From the first line to the last, write out the data below exactly.

*** EXCERPTED RECORDS ***

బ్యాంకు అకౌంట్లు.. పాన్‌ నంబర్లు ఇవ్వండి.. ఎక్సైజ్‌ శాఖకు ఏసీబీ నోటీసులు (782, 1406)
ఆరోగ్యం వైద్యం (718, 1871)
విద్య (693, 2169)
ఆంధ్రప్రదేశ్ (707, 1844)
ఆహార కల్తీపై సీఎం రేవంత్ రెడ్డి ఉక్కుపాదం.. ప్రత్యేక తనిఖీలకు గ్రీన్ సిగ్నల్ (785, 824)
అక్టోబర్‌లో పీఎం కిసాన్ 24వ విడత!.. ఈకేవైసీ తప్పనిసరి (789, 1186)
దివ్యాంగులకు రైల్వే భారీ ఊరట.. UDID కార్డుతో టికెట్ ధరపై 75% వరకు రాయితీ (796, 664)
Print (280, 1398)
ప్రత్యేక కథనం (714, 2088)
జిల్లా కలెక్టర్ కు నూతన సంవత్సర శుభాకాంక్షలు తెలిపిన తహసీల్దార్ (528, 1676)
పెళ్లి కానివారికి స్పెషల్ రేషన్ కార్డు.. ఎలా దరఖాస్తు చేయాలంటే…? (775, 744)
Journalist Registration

*** End of EXCERPTED RECORDS ***

** ANSWER SPACE **
బ్యాంకు అకౌంట్లు.. పాన్‌ నంబర్లు ఇవ్వండి.. ఎక్సైజ్‌ శాఖకు ఏసీబీ నోటీసులు (782, 1406)
ఆరోగ్యం వైద్యం (718, 1871)
విద్య (693, 2169)
ఆంధ్రప్రదేశ్ (707, 1844)
ఆహార కల్తీపై సీఎం రేవంత్ రెడ్డి ఉక్కుపాదం.. ప్రత్యేక తనిఖీలకు గ్రీన్ సిగ్నల్ (785, 824)
అక్టోబర్‌లో పీఎం కిసాన్ 24వ విడత!.. ఈకేవైసీ తప్పనిసరి (789, 1186)
దివ్యాంగులకు రైల్వే భారీ ఊరట.. UDID కార్డుతో టికెట్ ధరపై 75% వరకు రాయితీ (796, 664)
Print (280, 1398)
ప్రత్యేక కథనం (714, 2088)
జిల్లా కలెక్టర్ కు నూతన సంవత్సర శుభాకాంక్షలు తెలిపిన తహసీల్దార్ (528, 1676)
పెళ్లి కానివారికి స్పెషల్ రేషన్ కార్డు.. ఎలా దరఖాస్తు చేయాలంటే…? (775, 744)
Journalist Registration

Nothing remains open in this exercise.